= Agathology =

Agathology from the Ancient Greek Agathós, something good, the good, an ultimate principle, summum bonum, concerns the multiple practices of the Good or how to make the best choices, since Plato, to secure 'what all things search for'. With ontology and henology, it is part of the ultimate references of traditional metaphysics.

For Plato knowledge of the Good, or more exactly the highest type of knowledge is dialectical. Dialectics for Plato is an activity of more and more precise identification of the undetermined through the scrutiny of the claims of pleasure and wisdom. It is not enough to say that the Good is a measurement unit, beauty or truth, one needs to discover and understand the result.

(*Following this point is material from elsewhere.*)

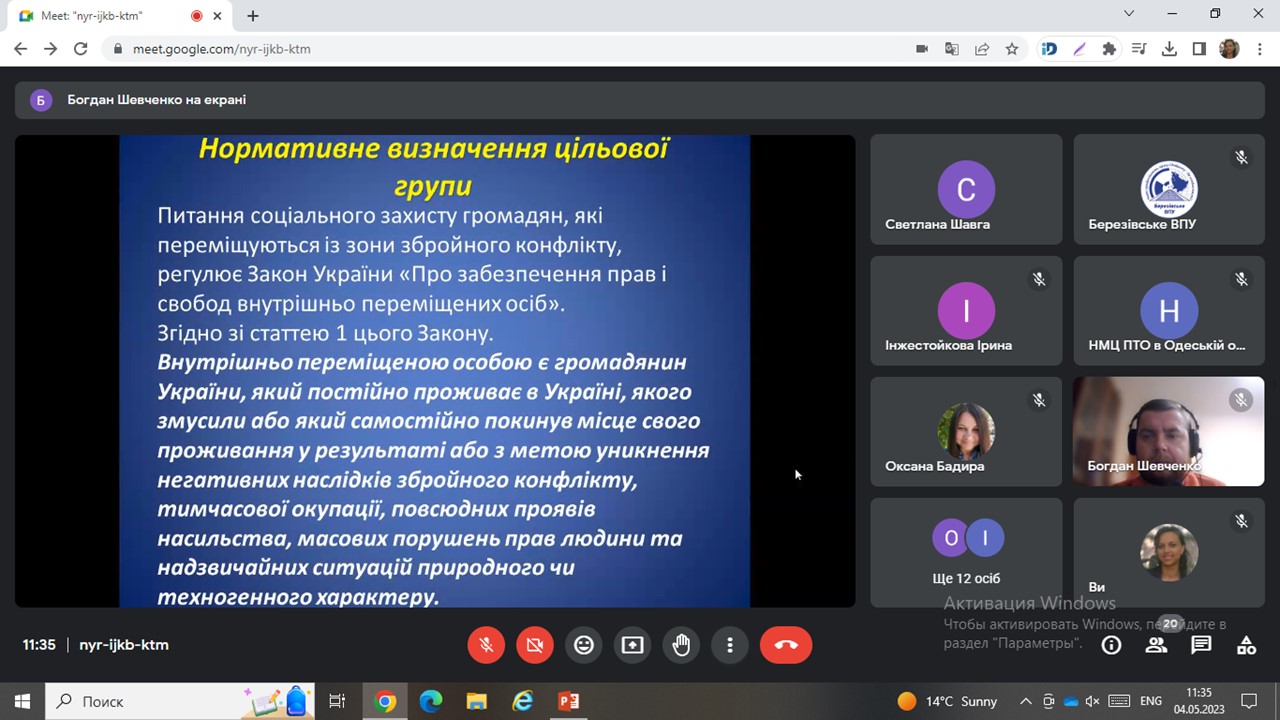Image resolution: width=1280 pixels, height=720 pixels.
Task: Select the Богдан Шевченко video tile
Action: point(1168,431)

The one that understands the Good possesses a perfect combination of the limited and the unlimited in the mixture of pleasure and wisdom, whereby the latter determines the former. The dialectical practice sustains continuous active thought in this mixture which requires permanent reflection.

Aristotle defines 'what all things search for' as happiness, i.e. activity in accordance with virtue. Virtue is a quality amongst other qualities, such as cold and warm. The cross section between the two extremes transposed on an arch (see figure) is the Good. It is virtue which is the measure of all actions and it confers the agent with moral quality. The transcendent Good no loner is Plato's One (see henology) but the end, the final cause.

Plotinus, as does Plato, identifies the One (see henology) with the Good.

== Research areas ==
In how far can allostasis, homeostasis and optimization be put into relation with agathology?